I created a bit of confusion with my previous post. 

The list of “non-negotiables” shared there is not totally made up of things I consider “test of fellowship” issues – those are mostly doctrines I believe in strongly and will defend strongly.

But there are some doctrines that should cause us to draw a line in the sand – doctrines that should determine whether we fellowship others or not, and by “fellowship”, I mean accept them as a brother or sister in Christ.

From my study of the Scriptures, these “Big Three” are it:

  1. Belief in God.
  2. Belief in Jesus Christ as Savior and Lord.
  3. Submission and commitment to Jesus Christ as Lord and Master.

These are salvation issues, and when heresies cropped up in the New Testament, these were doctrines those heresies distorted or contradicted.

I was raised within a faith tradition that taught if you go to a different kind of church you are probably doomed to hell,  if you don’t understanding certain things at the moment of your baptism you are probably doomed to hell, if you don’t worship a certain way you are probably doomed to hell, and if you neglect to organize your church a certain way you are probably doomed  to hell.

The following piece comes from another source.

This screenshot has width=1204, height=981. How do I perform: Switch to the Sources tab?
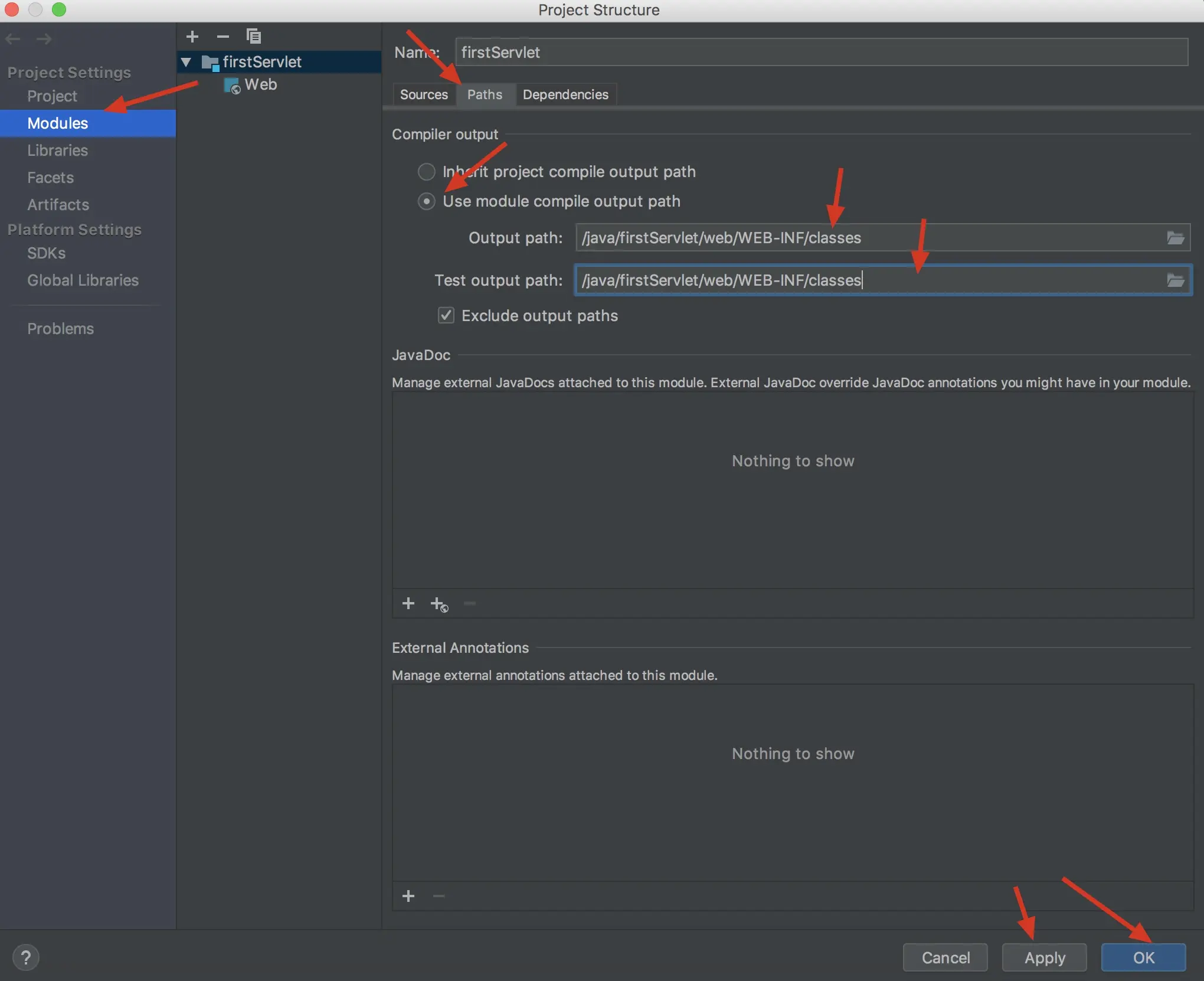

Don’t get me wrong – I love my faith tradition and will never leave it – but I’ve dwelled in the scriptures for a few years now and do not believe I should have ever been taught those things.

So many of the things our tradition has made fellowship issues over the years are every bit as ridiculous as anything in that video I showed the other day, because they are extrapolations from scripture – not clear commands.

I really appreciate what Monte Cox said a few years ago at the Pepperdine Bible Lectures: “I’m not comfortable drawing lines in the sand where God has not clearly drawn them – I’m too conservative for that.”

I’m with Monte – I’m just not willing to draw lines where God hasn’t clearly done so Himself.